## EXERCISE AIM
Extend the astronomy question-and-answer passage past its final line. Do not draw on the rows.

## PASSAGE SHOWN
Which 2 Moons were caused by gravitational capture?

Answer 434

Mars’ Deimos and Phobos

Question 435

What are the causes of Mars’ lack of atmosphere?

Answer 435

After Mars’ formation, Mars probably has a molten core in which electric currents could flow and produce a magnetic field.
Mars’ magnetic field was able to deflect particles of solar wind around the planet.
As Mars cooled, its molten core solidified and currents could no longer flow meaning the Magnetic field was lost
The solar wind was no longer deflected so blew away particles in Mars’ atmosphere

Question 436

How is Enceladus responsible for Saturn’s E-ring?

Answer 436

Water and ice is ejected from Enceladus’ geysers. Some water and ice falls back onto Enceladus and some is captured by the gravitational field of Saturn forming its E-ring

Question 437

What is the smallest astronomical body in the Solar system that is spherical?

Answer 437

Mimas (One of Saturn’s moon)

Question 438

What are the opposing factors that an astronomical object depends on to be spherical or not?

Answer 438

Gravitation and Elastic

Question 439

How can a moon be unaffected by tidal forces?

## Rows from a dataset
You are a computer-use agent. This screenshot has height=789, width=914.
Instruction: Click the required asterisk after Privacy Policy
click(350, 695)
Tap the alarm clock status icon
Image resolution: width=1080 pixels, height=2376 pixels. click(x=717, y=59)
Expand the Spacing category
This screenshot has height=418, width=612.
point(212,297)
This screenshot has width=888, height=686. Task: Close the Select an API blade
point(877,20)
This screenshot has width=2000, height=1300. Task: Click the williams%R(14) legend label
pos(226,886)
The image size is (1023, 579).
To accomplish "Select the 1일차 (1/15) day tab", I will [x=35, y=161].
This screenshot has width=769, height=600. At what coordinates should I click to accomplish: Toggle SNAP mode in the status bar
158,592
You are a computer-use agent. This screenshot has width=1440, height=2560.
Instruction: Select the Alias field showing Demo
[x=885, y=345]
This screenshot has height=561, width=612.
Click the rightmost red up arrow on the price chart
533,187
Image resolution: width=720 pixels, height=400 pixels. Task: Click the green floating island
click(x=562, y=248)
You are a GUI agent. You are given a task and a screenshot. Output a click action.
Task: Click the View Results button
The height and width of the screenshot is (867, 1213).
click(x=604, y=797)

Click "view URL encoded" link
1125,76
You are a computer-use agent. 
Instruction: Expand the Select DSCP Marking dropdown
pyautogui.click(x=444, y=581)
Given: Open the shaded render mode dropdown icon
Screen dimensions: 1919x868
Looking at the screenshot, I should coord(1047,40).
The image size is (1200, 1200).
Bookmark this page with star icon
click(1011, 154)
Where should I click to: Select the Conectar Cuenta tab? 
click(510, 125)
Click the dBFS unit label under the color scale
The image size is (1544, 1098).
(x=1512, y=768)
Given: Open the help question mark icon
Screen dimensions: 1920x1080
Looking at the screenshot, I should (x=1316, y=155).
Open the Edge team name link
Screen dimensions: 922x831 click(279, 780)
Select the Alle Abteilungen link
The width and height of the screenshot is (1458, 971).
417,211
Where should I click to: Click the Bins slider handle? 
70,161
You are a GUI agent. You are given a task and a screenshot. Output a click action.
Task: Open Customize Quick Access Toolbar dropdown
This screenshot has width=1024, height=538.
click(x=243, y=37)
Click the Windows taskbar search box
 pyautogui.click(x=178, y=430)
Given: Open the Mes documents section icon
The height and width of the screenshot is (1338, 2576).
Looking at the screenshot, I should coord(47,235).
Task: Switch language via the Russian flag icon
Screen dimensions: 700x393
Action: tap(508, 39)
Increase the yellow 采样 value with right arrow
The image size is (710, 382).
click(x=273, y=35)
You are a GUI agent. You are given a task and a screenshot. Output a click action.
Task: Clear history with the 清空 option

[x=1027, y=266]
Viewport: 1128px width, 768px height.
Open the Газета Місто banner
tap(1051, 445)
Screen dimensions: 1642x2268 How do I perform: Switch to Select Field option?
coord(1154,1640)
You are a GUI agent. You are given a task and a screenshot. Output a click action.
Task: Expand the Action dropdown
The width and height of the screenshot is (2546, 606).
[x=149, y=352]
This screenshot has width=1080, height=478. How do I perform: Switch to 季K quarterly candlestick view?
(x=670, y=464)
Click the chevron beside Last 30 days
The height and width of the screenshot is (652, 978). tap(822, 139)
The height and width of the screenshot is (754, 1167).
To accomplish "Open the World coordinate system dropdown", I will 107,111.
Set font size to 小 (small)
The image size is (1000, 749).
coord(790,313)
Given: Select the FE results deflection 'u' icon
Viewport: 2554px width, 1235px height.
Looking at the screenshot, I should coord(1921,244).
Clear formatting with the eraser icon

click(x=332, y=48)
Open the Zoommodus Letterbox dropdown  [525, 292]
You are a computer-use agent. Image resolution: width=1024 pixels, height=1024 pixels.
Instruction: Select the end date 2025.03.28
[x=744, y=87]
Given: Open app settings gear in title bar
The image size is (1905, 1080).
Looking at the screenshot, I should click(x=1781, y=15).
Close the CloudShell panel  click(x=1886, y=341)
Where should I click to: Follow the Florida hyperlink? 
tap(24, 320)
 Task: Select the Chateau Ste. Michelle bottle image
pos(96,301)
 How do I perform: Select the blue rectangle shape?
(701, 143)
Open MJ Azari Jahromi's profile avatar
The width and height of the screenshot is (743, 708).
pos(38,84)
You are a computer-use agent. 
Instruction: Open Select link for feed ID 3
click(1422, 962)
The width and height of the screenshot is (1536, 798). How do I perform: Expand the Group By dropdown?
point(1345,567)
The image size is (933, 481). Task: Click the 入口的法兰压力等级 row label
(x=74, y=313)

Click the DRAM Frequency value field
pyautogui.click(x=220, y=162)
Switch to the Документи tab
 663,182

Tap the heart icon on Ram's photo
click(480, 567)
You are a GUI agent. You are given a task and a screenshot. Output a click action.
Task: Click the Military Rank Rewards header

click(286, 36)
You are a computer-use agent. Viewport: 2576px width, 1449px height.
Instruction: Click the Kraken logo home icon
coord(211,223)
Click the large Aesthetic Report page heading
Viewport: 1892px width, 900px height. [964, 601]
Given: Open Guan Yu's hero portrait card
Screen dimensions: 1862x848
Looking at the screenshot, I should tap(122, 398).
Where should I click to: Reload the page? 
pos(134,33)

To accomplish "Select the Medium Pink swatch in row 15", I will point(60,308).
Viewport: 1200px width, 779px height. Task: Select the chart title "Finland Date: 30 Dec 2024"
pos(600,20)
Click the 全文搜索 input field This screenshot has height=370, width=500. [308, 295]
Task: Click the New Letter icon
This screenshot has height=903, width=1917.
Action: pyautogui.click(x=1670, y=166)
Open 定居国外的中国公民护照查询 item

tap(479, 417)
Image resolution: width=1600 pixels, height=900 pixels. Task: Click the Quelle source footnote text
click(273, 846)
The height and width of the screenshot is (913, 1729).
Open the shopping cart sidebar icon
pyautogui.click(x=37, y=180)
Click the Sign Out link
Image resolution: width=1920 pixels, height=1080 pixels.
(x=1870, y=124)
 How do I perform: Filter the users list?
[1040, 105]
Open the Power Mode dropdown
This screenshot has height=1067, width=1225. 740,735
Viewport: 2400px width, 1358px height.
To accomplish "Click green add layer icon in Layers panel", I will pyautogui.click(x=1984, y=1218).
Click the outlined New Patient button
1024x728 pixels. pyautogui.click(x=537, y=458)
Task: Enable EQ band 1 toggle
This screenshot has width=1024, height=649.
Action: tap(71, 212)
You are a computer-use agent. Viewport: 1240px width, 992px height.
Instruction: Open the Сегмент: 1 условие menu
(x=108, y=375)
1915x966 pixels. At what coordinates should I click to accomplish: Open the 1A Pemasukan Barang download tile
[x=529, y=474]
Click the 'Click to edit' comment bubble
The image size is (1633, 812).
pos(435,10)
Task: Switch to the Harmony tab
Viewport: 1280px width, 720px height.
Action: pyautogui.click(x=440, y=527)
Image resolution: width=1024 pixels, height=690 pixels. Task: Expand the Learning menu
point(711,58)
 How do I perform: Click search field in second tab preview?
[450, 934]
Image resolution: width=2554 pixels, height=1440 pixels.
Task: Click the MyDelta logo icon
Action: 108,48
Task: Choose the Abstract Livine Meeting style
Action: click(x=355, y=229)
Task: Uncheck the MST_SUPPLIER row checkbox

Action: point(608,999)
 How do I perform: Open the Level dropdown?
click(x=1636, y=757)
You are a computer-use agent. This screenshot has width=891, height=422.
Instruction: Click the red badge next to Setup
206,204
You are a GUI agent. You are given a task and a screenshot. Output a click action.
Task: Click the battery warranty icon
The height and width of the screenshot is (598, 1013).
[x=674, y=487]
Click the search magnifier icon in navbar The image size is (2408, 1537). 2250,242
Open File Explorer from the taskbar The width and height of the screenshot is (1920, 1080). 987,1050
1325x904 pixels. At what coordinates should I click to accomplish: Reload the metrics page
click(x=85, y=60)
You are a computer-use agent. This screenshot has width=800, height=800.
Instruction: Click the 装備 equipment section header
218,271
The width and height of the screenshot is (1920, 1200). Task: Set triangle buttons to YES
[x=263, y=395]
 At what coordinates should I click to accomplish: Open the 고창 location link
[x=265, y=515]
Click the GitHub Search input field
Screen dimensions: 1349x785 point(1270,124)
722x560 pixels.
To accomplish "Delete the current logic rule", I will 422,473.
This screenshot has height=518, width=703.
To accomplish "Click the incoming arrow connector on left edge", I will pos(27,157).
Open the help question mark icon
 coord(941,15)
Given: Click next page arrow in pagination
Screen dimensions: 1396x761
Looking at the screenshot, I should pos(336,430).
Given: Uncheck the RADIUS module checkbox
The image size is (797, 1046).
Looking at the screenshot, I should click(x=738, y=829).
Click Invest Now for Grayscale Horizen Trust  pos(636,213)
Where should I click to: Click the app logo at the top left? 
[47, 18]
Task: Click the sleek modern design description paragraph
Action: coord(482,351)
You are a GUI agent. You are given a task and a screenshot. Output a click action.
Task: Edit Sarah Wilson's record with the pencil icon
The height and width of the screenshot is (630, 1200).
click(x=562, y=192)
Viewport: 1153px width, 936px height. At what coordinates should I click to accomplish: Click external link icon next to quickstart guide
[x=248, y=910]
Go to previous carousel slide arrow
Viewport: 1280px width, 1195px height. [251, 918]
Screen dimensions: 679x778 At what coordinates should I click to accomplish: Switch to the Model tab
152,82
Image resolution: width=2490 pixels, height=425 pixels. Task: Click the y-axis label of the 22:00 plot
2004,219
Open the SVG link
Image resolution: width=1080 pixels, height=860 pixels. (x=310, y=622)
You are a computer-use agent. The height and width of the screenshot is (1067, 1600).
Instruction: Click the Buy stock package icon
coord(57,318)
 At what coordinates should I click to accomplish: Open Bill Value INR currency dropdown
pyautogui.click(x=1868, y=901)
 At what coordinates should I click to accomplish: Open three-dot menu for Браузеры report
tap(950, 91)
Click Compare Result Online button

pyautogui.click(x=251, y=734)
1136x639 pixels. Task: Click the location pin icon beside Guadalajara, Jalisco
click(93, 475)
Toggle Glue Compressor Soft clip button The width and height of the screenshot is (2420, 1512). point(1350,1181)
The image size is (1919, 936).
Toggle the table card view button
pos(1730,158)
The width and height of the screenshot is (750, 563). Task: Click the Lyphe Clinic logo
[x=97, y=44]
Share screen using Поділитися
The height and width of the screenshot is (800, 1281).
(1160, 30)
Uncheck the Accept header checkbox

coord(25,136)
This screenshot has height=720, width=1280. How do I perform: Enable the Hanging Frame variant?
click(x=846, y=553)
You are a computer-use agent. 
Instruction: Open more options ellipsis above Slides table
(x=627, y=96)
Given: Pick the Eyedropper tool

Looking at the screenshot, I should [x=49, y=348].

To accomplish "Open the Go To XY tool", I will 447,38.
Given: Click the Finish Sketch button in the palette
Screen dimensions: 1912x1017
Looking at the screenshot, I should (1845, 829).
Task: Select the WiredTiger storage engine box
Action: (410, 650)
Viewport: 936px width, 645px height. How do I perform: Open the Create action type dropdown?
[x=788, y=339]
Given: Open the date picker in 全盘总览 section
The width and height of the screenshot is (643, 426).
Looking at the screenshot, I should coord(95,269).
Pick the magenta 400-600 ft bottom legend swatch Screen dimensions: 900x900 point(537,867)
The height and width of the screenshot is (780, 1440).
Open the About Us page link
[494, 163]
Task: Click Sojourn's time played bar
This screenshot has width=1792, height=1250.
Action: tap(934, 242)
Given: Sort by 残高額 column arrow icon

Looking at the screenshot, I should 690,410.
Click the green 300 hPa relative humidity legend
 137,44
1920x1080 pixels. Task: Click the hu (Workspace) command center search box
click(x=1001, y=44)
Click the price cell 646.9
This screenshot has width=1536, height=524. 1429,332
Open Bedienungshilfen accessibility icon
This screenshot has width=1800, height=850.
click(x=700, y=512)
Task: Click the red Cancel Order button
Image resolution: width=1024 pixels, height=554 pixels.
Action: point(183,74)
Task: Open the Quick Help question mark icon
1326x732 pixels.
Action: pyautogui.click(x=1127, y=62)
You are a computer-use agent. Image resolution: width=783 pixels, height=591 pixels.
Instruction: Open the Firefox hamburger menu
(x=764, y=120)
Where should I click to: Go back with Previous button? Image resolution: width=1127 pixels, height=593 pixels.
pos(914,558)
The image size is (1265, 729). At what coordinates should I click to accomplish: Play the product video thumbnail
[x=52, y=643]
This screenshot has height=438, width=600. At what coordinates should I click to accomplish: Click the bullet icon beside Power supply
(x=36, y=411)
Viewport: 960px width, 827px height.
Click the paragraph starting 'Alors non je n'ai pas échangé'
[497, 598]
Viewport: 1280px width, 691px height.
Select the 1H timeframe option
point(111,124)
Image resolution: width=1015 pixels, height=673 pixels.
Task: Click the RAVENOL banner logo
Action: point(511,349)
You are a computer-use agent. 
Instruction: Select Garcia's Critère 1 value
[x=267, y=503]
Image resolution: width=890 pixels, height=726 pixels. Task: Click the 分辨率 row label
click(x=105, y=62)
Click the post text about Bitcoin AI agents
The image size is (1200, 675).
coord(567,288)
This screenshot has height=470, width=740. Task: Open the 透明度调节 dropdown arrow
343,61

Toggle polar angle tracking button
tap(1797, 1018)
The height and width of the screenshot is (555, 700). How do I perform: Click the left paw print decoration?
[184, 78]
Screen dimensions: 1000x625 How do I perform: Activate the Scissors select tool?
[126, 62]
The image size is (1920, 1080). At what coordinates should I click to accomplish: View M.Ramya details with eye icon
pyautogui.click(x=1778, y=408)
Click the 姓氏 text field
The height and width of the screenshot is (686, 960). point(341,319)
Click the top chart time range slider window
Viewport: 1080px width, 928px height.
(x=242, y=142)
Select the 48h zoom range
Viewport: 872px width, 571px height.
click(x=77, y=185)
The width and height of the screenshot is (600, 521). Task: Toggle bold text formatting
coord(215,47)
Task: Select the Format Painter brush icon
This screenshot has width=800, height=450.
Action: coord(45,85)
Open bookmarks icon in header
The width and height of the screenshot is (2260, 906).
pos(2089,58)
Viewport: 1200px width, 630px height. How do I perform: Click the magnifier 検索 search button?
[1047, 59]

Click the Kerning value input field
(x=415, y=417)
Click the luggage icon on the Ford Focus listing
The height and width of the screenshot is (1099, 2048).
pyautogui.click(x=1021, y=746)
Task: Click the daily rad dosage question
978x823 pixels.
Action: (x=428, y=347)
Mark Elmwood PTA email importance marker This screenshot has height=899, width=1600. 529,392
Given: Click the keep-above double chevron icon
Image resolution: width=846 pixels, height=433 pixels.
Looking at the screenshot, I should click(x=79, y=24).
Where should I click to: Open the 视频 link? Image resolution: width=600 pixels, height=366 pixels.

## OUTPUT FOR THIS TASK
Answer 439

The moon could have a small diameter and/or the distance between the moon and its parent planet is large

Question 440

Why is it more likely for planets with large diameters to be broken up by Tidal forces when the come closer than a planet’s Roche Limit?

Answer 440

Tidal forces are gravitational in origin. Gravity follows an inverse square law.
The moon must have a large enough diameter for the difference in gravitational pull on the ‘near’ and ‘far’ side of the moon to be significant/greater than elastic forces

Question 441

Why do the Gas giants have larger cores compared to the rocky planets?

Answer 441

For our Solar System, the Frost Line was about 5 AU from the Sun. Within the frost line, volatile ices were unable to condense due to the high temperatures. However, beyond the Frost Line, it was cold enough for ices to condense and these are thought to have caused the significantly larger cores of the gas giants

Question 442

Why is there an absence of hydrogen and helium in the Inner Solar System compared to the Outer Solar system and gas giants?

Answer 442

Solar wind is most likely reason for ‘blowing’ light gases toward the Outer Solar system.
Solar wind is ‘strongest’ closer to the Sun i.e. in the inner Solar System

Question 443

What is magnitude?

Answer 443

Magnitude is the measure of a brightness of a star

Question 444

What is the scale of magnitude?

Answer 444

The magnitude difference of 1 corresponds to the fifth root of 100≈2.5

Question 445

What is apparent magnitude?

Answer 445

Apparent magnitude is how bright a star seems from Earth

Question 446

What factors affect apparent magnitude? (GIVE 4 FACTORS)

Answer 446

1. The total energy by the star in the visible region
2. The distance to the star
3. The amount of interstellar gas and dust that reflects and absorbs light
4. The amount of light absorbed and scattered by the Earth’s atmosphere

Question 447

What is absolute magnitude?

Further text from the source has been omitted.